After taking a revenge, Juvalos leaves with his ship, venturing to Normandy to meet his brother-in-arms and childhood friend Odo. Odo's sister Adela has grown into a beautiful woman, and is newly widowed. Olaf-Juvalos falls madly in love with her. They marry and embark to southern Italy where the Falco intends to serve Duke Robert Guiscard. Adela faithfully follows Juvalos on his travels.

Meanwhile, a young noblegirl Aure 'Nukuttaja' (Sleepmaker) of Launiala manor from southwestern Finland, abducted after left unprotected by her family, leaves with her restless brother Lyy, to seek to the Varangian guard of the Emperor of Byzant.
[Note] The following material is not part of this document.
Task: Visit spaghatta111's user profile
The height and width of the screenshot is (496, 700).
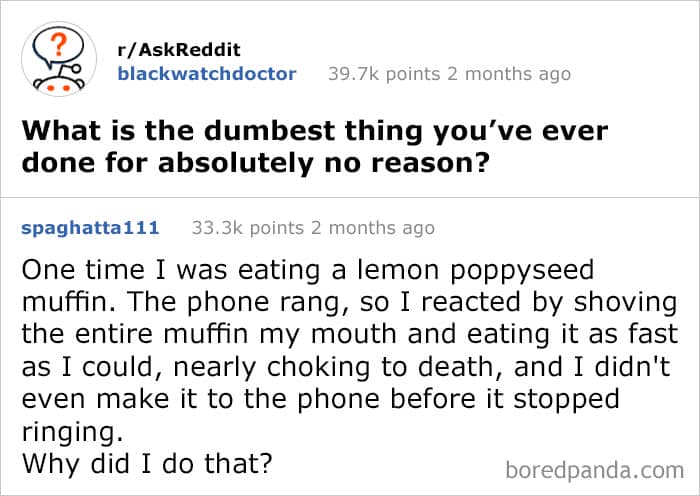Action: point(90,228)
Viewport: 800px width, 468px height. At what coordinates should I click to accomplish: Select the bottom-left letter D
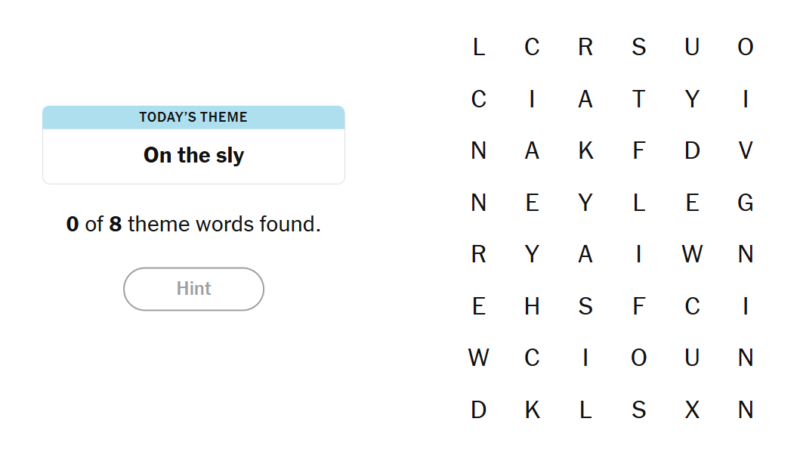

They settle a household in Constantinople, where Aure gets fame with her natural ability to calm and soothe sick people with singing, thus the name Sleepmaker. Lyy becomes drungarios, an officer in the Imperial Army. They travel with the Great Imperial Army, including a travel to the Battle of Manzikert in Armenia. They meet Juvalos and his Norman army and retreat together the long journey back to Efesos, on the Mediterranean coast. Aure and Juvalos experience romantic encounters with each other.

Duke Robert sends the Falco to suppress a local revolt in the imaginary town of Sinetra on the Calabrian coast, promising to receive the town and territory as fief. In Sinetra, Juvalos Gerakis the Kestrel ('Falco') becomes the husband of an old Byzantine newly-widowed noblewoman despoina Helaine Harzaniteina, Countess of Sinetra, the legitimate owner of the territory, and builds up his county.
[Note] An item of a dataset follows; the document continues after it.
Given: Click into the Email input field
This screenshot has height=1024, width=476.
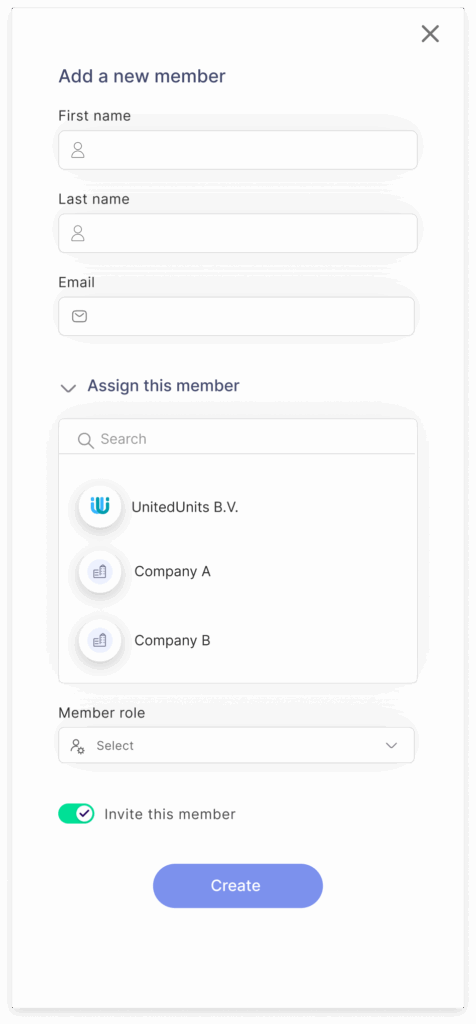Looking at the screenshot, I should [x=236, y=317].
Afterwards, the Byzantine court sends Lyy ('Leo') and Aure to accompany an imperial princess Arete Dukaina to her future husband Doge of Venice. However, in southern Dalmatia (Illyria), the retinue is attacked by Norman adventurers from South Italy. Aure is taken by knight Fulbert di Montecaldo, who wants to have a highly-born Greek noblewoman as his wife. Aure has cleverly presented herself as such (despoina Aure di Bizancon), in order to survive. Aure ends up in Calabria, at the castle of Montecaldo, where she gives birth to a daughter, Constantia. The violent and greedy kinsmen and the enemies of her husband Fulbert, particularly Prince Gisulf di Salerno, cause Aure many unhappy and dangerous incidents in the following years.

Aure and Juvalos, both from southwestern Finland, now live in the same region, but it takes years before they actually meet one another. Because of a local rebellion of nobles, Aure and Juvalos end up together and they marry after Juvalos' wife Adela and Aure's husbands Fulbert and Humbert die.